Final answer:
To test whether the mean serum-creatinine level in a group of patients is different from that of the general population, we use a z-test when the population standard deviation is known, and a t-test when it is unknown. Calculations involve comparing a calculated z-score or t-score to critical values at the 0.05 significance level to decide whether to reject the null hypothesis.
Step-by-step explanation:
To answer the student's question, we must conduct hypothesis tests to compare the sample mean to the population mean under different circumstances. In part a), we will assume the population standard deviation is known, and in part b), we will assume it is unknown and use a t-test instead. Here is the step-by-step process:
Part a)
First, we state the null hypothesis (H0: μ = 1.0) and alternative hypothesis (H1: μ ≠ 1.0), where μ is the population mean of serum-creatinine levels.
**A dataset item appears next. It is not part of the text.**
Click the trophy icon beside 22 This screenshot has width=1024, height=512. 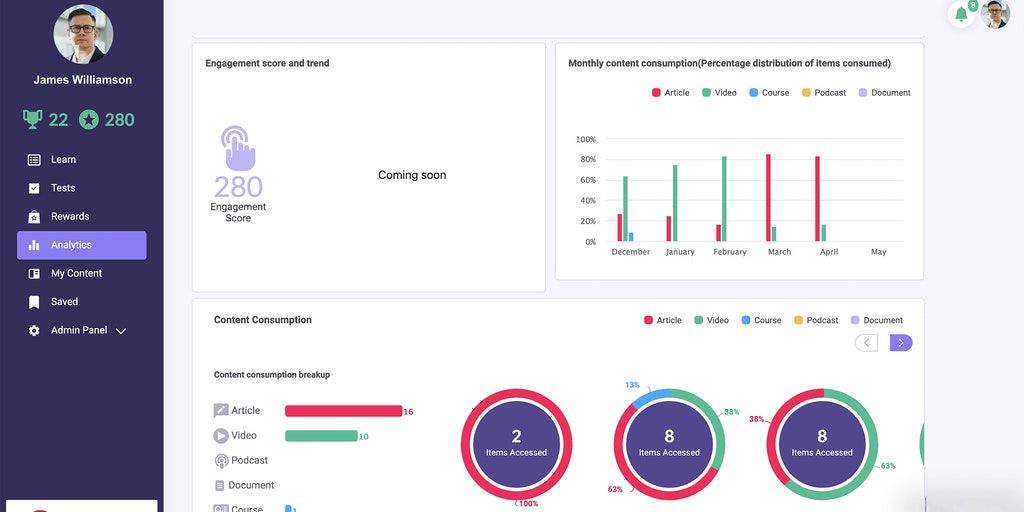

We calculate the z-score using the formula Z = (Xbar - μ0) / (σ / sqrt(n)), where Xbar = 1.2 mg/dL, μ0 = 1.0 mg/dL, σ = 0.4 mg/dL, and n = 12.
Upon calculating, we compare the z-score to the critical value at the 0.05 significance level.
If the z-score is outside the range of critical values, we reject H0; otherwise, we fail to reject H0.
Part b)
- Since the population standard deviation is unknown, we use the sample standard deviation (s = 0.6 mg/dL).
- The t-score is calculated using the formula T = (Xbar - μ0) / (s / sqrt(n)), and degrees of freedom (df) are n-1.
- The critical t-value is found using a t-distribution table at the 0.05 significance level and df = 11.
- As before, if the t-score exceeds the critical value, we reject H0; otherwise, we fail to reject H0.